RECORD EXCERPTS:
--------
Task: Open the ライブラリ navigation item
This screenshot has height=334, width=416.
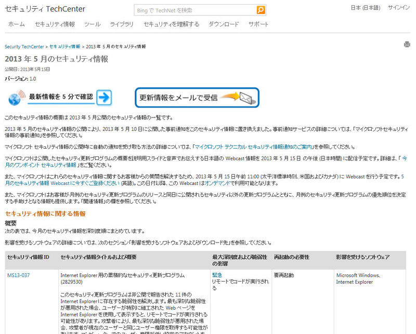Action: pyautogui.click(x=122, y=24)

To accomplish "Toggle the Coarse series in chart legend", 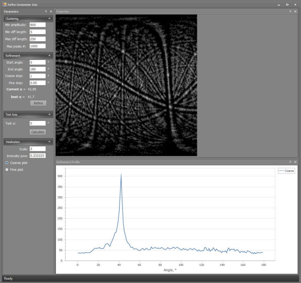I will click(x=286, y=171).
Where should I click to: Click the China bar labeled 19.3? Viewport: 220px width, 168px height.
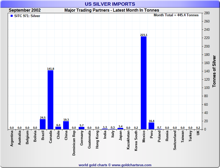(x=66, y=125)
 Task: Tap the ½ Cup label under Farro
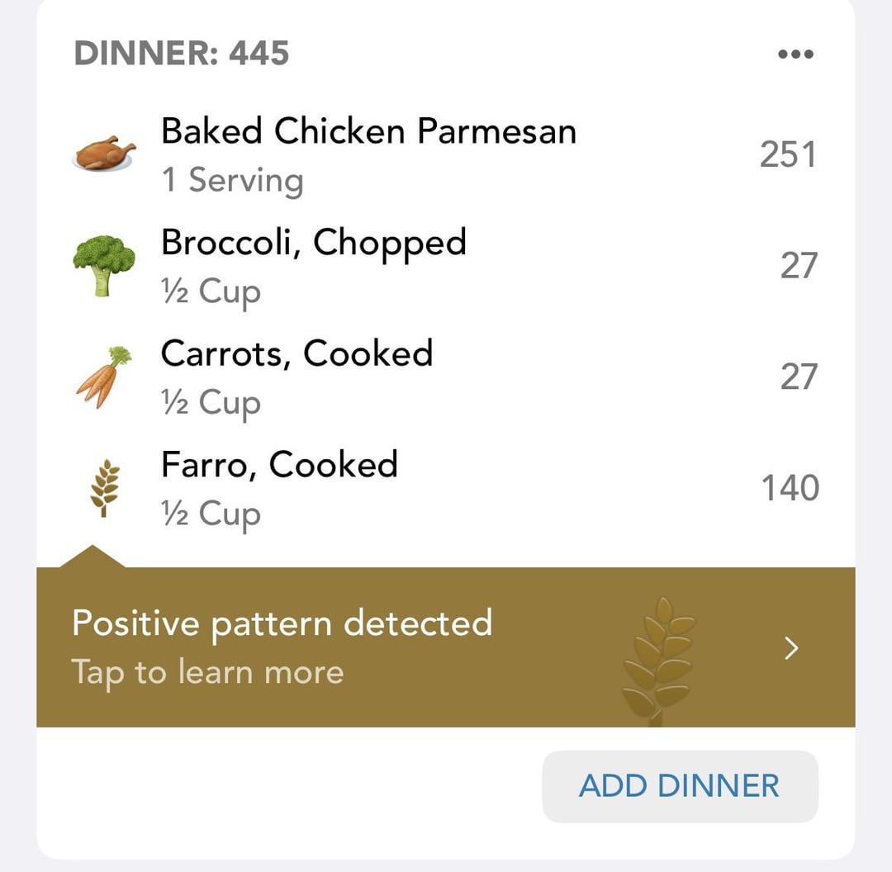click(x=211, y=514)
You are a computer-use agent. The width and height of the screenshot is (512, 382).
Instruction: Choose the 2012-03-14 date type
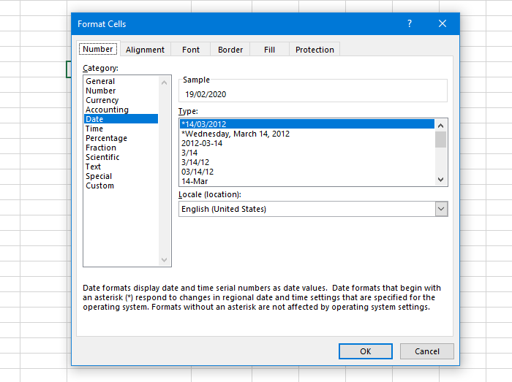click(x=202, y=143)
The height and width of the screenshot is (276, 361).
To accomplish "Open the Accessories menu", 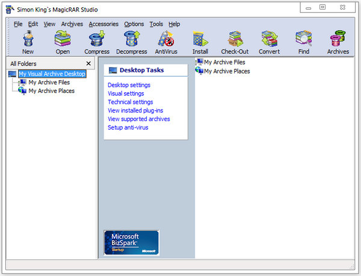I will [103, 24].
--------
WHAT YOU NEED TO DO:
From the data above, retype only the lines starting with the line with "Where should I" and going on through the line with "The height and", exactly, leaving out the pictures.

FINAL ANSWER:
Where should I click to: Click the China bar labeled 19.3? Viewport: 220px width, 168px height.
(x=66, y=125)
 Task: Tap the ½ Cup label under Farro
click(x=211, y=514)
You are a computer-use agent. The width and height of the screenshot is (512, 382).
Instruction: Choose the 2012-03-14 date type
click(x=202, y=143)
The height and width of the screenshot is (276, 361).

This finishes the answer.